--- Written task ---
Update the rows below by changing every "checkbox" to "check box", keeping all other text the same.

(Items from a dataset)
+-------+
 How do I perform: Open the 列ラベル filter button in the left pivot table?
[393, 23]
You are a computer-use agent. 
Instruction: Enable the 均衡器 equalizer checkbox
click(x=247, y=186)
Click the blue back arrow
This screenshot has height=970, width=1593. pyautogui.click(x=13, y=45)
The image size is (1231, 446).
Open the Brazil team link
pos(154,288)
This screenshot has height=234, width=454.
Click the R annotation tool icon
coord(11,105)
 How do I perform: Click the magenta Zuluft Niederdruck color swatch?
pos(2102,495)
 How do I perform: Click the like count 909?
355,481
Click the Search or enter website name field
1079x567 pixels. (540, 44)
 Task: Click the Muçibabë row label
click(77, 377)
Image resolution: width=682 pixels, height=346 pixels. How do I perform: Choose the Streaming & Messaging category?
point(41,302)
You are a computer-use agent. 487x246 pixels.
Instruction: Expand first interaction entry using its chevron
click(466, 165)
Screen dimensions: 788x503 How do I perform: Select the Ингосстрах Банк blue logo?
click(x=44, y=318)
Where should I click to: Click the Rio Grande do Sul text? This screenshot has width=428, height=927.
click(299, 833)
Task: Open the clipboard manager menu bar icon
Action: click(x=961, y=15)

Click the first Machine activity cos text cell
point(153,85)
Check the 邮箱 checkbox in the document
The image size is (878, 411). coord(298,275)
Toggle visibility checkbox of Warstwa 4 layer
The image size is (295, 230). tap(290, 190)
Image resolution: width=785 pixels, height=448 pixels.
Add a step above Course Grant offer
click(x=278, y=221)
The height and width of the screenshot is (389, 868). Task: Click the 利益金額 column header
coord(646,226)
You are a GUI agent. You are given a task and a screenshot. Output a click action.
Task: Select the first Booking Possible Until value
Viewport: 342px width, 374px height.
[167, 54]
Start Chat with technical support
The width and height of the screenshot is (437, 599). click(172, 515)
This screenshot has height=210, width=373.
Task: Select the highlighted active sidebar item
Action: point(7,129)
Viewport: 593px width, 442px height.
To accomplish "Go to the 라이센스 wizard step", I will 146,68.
+-------+
--- Response ---
 How do I perform: Open the 列ラベル filter button in the left pivot table?
[393, 23]
You are a computer-use agent. 
Instruction: Enable the 均衡器 equalizer check box
click(x=247, y=186)
Click the blue back arrow
This screenshot has height=970, width=1593. pyautogui.click(x=13, y=45)
The image size is (1231, 446).
Open the Brazil team link
pos(154,288)
This screenshot has height=234, width=454.
Click the R annotation tool icon
coord(11,105)
 How do I perform: Click the magenta Zuluft Niederdruck color swatch?
pos(2102,495)
 How do I perform: Click the like count 909?
355,481
Click the Search or enter website name field
1079x567 pixels. (540, 44)
 Task: Click the Muçibabë row label
click(77, 377)
Image resolution: width=682 pixels, height=346 pixels. How do I perform: Choose the Streaming & Messaging category?
point(41,302)
You are a computer-use agent. 487x246 pixels.
Instruction: Expand first interaction entry using its chevron
click(466, 165)
Screen dimensions: 788x503 How do I perform: Select the Ингосстрах Банк blue logo?
click(x=44, y=318)
Where should I click to: Click the Rio Grande do Sul text? This screenshot has width=428, height=927.
click(299, 833)
Task: Open the clipboard manager menu bar icon
Action: click(x=961, y=15)

Click the first Machine activity cos text cell
point(153,85)
Check the 邮箱 check box in the document
The image size is (878, 411). coord(298,275)
Toggle visibility check box of Warstwa 4 layer
The image size is (295, 230). tap(290, 190)
Image resolution: width=785 pixels, height=448 pixels.
Add a step above Course Grant offer
click(x=278, y=221)
The height and width of the screenshot is (389, 868). Task: Click the 利益金額 column header
coord(646,226)
You are a GUI agent. You are given a task and a screenshot. Output a click action.
Task: Select the first Booking Possible Until value
Viewport: 342px width, 374px height.
[167, 54]
Start Chat with technical support
The width and height of the screenshot is (437, 599). click(172, 515)
This screenshot has height=210, width=373.
Task: Select the highlighted active sidebar item
Action: point(7,129)
Viewport: 593px width, 442px height.
To accomplish "Go to the 라이센스 wizard step", I will 146,68.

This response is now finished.